Product Strategy
Part B: The founder’s growth stage tips to succeeding with Analytics
Nisha Gopinath Menon
March 25, 2018
When you reach mid-stage, you still only have a few resources and a relatively small team, but you’re now expected to deliver far more sophisticated products. This stage can potentially be the most challenging phase. It’s critical that the progress you make now isn’t at the expense of the necessary groundwork required for future phases of your growth.
- Make sure you implement a solid process for SQL-based data modeling. From BI to data science, your data models must be shared across all your analytics use cases, as they serve as the underlying business logic for your analytics. Ensure that your process is run transparently, allows all users to make changes to data modeling scripts, and is version controlled.
- Migrate to Snowplow Analytics from your existing web analytics and event tracking. You’ll miss out on collecting more granular data and set yourself up for big bills from Mixpanel, Heap, Segment, and the like down the road if you don’t make the change now. Snowplow is relatively easy to use, well-supported, scales, and it's free. Moreover, it’s likely to be compatible with the rest of the framework you're using.
- At this stage, significant infrastructure investments are still an expensive distraction. So don’t get carried away and start investing in heavy-duty data infrastructure. Stay agile, push your data warehouse and SQL hard. All you need at this stage is the processing power of your data warehouse. It's far cheaper to pay for servers than humans so rely on data warehouse horsepower at this stage.

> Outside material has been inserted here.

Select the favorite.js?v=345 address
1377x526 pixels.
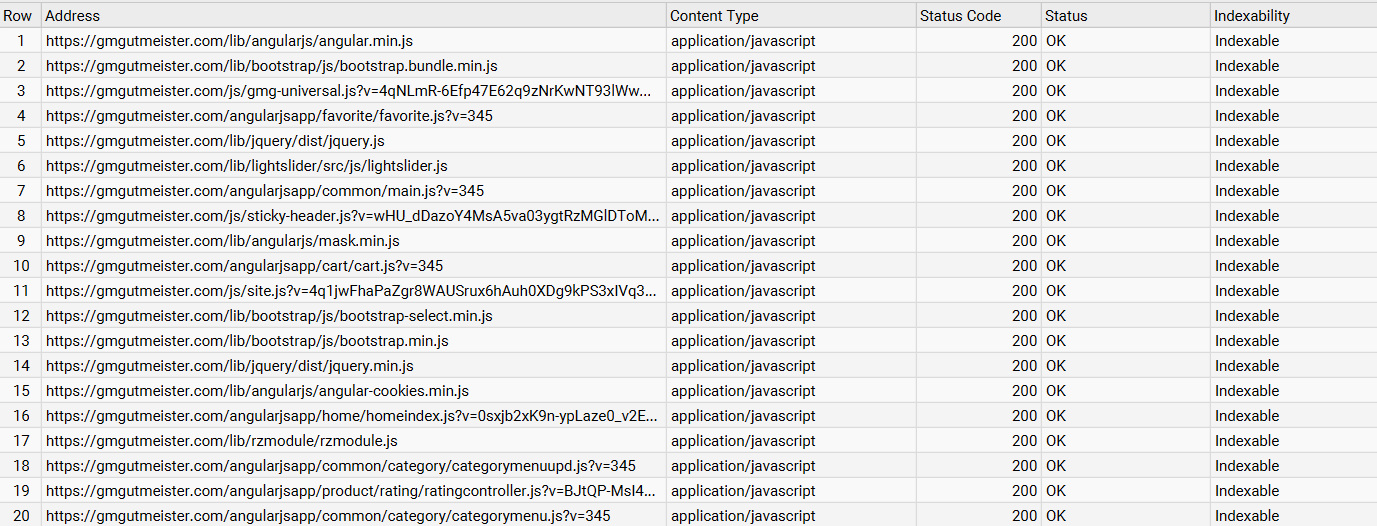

- At the growth stage, when you’re hitting 500 employees, focus on building analytics processes that scale. Till now your two or three analysts were probably operating in an ad-hoc manner by exchanging knowledge and code informally. However, this will soon begin to break down very quickly when you start increasing your number of analysts. In fact, you’ll perform less well as your team grows if you don’t manage this transition well. To combat this, you need to bring in structure within your analytics team. You can go with the centralized or embedded model. There is no right answer here, but this decision is going to be central to how you deliver analytics to your growing organization.
- Implement data testing. At this point, data is flowing into your warehouse from at least a dozen sources. To make sure the data that is being loaded is continuing to conform to your rules, you need a process. If you're automated process isn't reliable enough the analysis quality will start degrading, and you won’t know why.
- You have to be serious about version control to produce high-quality code. Get all your employees in git, disable force-pushes to master and train them how to use branches. Every code that is deployed to production must have been merged through a pull request process which includes a review from another employee.
- There’s no way around this. You have to get serious about documentation. This will add some overhead, but you have to invest the time and energy needed to document it all. If you don’t, you’ll find your analysts spending more time figuring out how to use it or where to get specific data from, than they do in conducting analytics.
- Documentation is painstaking. Code reviews take time and energy. Analysts aren’t used to having to test their code. Especially among your long-term team members, there will be resistance to doing things this way. These processes will make analytics faster, more reliable and easier, but implementing them will prove difficult. However, you’ll push through, if you’re serious about scaling analytics.
- Remind yourself that there's nothing to lose by analyzing too much at once. Most appear afraid of tracking too much because they believe they’re bogging down the system, running out of space or taking too long to query. However, in today’s market, finding more space is cheap, and if you don’t track enough, you won’t learn enough. It can end up being like a forest fire that begins with tiny tradeoffs that grow to impact your whole work. You can't just hand your team a snapshot of your aggregate sales numbers or top-line metrics. You cannot spot the underlying forces that are actually making things happen when you go ahead without taking a closer look at how things have transformed over time. This way you can't see how changes at the granular level of your product affect sales or engagement.
- Sharing data not only creates a healthy sense of transparency, but it also helps align different business units that should be working together. You don't want anyone struggling to find data from multiple sources. It's not unusual for two marketers, both worried about clickthrough rates, from the same company, to track down the data by different means. Maybe one asked an engineer for help while the other found it through a BI tool. In the end, they'll probably come up with two different answers to the same question. Your employees need a central, consistent way to access the data they need to do their jobs.
- If you go with the wrong analytics framework, it'll disempower your team. It'll draw a line between the ones who understand and wield data to the ones who don't. This happens way too often and is toxic. When the least tech-friendly employee in your team builds a cohort chart intuitively and understands it immediately, you've picked the right system. When picking analytics software or tools, that's the baseline of ease you must look for.
- Also, cut yourself some slack. Sometimes, startups are bound to operate with intangibles. So measure the tangibles and act on the analytics.